* [RECORDS SHOWN]:
=======

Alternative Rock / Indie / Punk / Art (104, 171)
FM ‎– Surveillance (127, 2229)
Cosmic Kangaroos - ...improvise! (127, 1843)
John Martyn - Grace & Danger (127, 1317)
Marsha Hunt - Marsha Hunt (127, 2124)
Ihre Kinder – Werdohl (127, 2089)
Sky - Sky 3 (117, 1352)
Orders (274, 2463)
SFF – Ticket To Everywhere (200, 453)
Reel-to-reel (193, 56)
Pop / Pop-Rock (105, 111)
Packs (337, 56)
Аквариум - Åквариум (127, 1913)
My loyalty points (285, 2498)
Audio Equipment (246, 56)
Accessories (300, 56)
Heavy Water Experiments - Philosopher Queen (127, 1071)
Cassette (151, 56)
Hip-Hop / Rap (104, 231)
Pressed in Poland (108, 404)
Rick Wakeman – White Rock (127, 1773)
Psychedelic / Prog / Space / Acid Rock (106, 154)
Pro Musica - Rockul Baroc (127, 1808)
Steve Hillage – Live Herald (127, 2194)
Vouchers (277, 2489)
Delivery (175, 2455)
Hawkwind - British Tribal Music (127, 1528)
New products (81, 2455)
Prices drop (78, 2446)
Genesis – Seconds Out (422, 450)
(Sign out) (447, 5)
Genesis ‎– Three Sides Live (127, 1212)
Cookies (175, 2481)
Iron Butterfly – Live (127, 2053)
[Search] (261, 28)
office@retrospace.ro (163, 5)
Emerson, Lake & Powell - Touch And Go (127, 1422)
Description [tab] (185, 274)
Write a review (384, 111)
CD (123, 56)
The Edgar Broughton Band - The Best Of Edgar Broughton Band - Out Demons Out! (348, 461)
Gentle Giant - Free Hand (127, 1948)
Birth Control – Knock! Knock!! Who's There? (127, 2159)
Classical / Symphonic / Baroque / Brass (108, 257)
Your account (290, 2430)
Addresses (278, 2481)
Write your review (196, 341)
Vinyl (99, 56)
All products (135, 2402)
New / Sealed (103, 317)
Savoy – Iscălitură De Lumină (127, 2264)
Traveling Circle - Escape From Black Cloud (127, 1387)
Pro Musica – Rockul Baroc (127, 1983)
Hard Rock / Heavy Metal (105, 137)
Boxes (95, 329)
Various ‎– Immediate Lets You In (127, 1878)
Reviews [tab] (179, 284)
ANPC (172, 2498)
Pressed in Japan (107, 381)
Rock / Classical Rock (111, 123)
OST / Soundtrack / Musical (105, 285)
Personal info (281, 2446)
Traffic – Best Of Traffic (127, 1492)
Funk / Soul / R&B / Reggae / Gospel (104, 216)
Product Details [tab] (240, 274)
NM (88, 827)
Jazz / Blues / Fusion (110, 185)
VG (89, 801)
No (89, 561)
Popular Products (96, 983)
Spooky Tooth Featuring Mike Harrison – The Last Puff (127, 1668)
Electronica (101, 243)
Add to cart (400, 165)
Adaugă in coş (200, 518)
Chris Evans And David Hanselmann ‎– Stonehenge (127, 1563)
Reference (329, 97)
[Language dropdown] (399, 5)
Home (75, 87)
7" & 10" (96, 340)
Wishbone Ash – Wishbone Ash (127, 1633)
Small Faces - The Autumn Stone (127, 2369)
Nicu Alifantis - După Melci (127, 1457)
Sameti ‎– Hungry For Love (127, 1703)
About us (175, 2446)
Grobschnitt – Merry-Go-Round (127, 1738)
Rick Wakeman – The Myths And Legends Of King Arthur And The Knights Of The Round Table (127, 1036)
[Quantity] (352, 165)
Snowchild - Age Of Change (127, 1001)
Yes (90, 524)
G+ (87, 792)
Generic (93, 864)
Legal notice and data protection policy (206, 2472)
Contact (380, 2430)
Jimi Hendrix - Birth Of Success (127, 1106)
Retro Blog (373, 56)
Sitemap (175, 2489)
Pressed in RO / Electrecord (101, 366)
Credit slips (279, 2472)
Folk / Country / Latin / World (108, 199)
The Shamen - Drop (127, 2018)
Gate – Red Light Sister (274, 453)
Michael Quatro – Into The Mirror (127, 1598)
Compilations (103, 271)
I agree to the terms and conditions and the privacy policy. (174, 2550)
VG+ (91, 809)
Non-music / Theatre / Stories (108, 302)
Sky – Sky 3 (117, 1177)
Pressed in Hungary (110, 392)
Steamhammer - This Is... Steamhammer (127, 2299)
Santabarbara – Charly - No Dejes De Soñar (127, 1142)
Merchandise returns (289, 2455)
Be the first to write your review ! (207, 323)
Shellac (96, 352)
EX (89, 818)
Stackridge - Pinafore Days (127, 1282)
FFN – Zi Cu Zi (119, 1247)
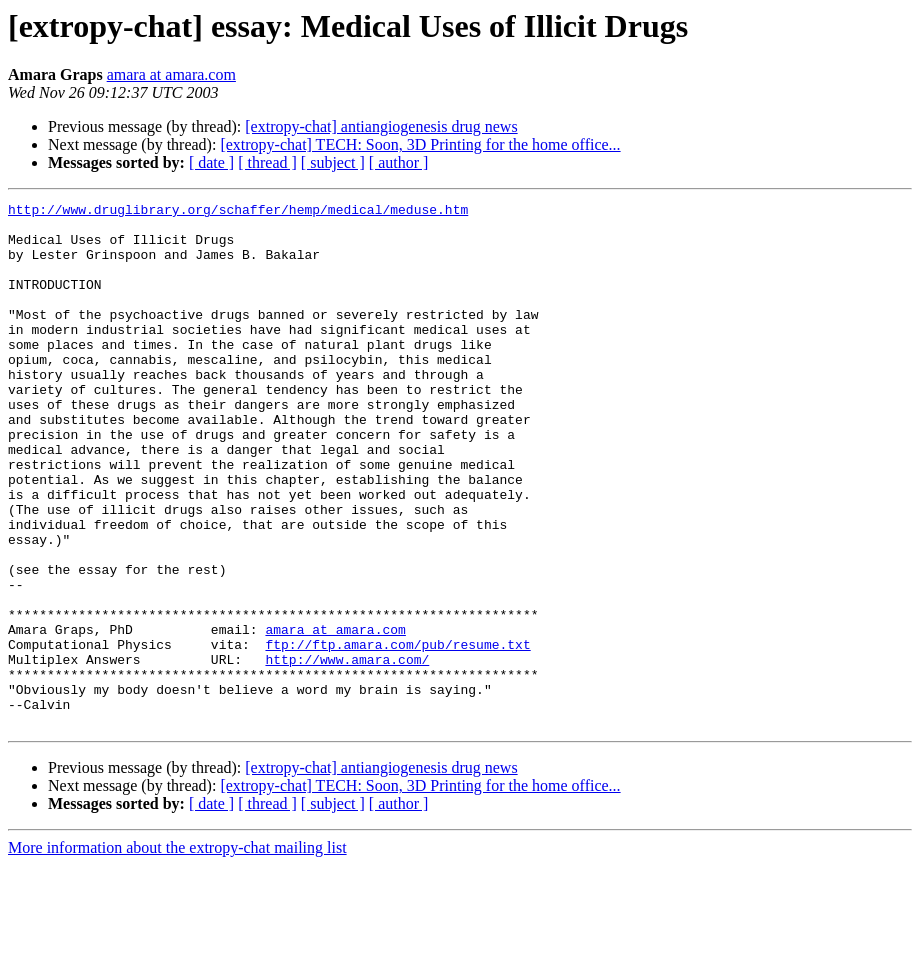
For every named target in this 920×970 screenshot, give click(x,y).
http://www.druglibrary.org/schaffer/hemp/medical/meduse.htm (238, 212)
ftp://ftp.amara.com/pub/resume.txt (397, 734)
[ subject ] (333, 162)
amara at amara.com (171, 74)
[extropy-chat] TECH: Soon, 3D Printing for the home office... (420, 144)
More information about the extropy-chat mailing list (177, 952)
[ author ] (399, 162)
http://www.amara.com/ (347, 752)
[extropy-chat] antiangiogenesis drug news (381, 126)
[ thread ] (267, 162)
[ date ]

=======

* [WHAT YOU ARE ASKED TO DO]: Retype exactly the lines from the start of the entries through the one with "Psychedelic / Prog"; include both ends.

* [RESULT BELOW]:
Alternative Rock / Indie / Punk / Art (104, 171)
FM ‎– Surveillance (127, 2229)
Cosmic Kangaroos - ...improvise! (127, 1843)
John Martyn - Grace & Danger (127, 1317)
Marsha Hunt - Marsha Hunt (127, 2124)
Ihre Kinder – Werdohl (127, 2089)
Sky - Sky 3 (117, 1352)
Orders (274, 2463)
SFF – Ticket To Everywhere (200, 453)
Reel-to-reel (193, 56)
Pop / Pop-Rock (105, 111)
Packs (337, 56)
Аквариум - Åквариум (127, 1913)
My loyalty points (285, 2498)
Audio Equipment (246, 56)
Accessories (300, 56)
Heavy Water Experiments - Philosopher Queen (127, 1071)
Cassette (151, 56)
Hip-Hop / Rap (104, 231)
Pressed in Poland (108, 404)
Rick Wakeman – White Rock (127, 1773)
Psychedelic / Prog / Space / Acid Rock (106, 154)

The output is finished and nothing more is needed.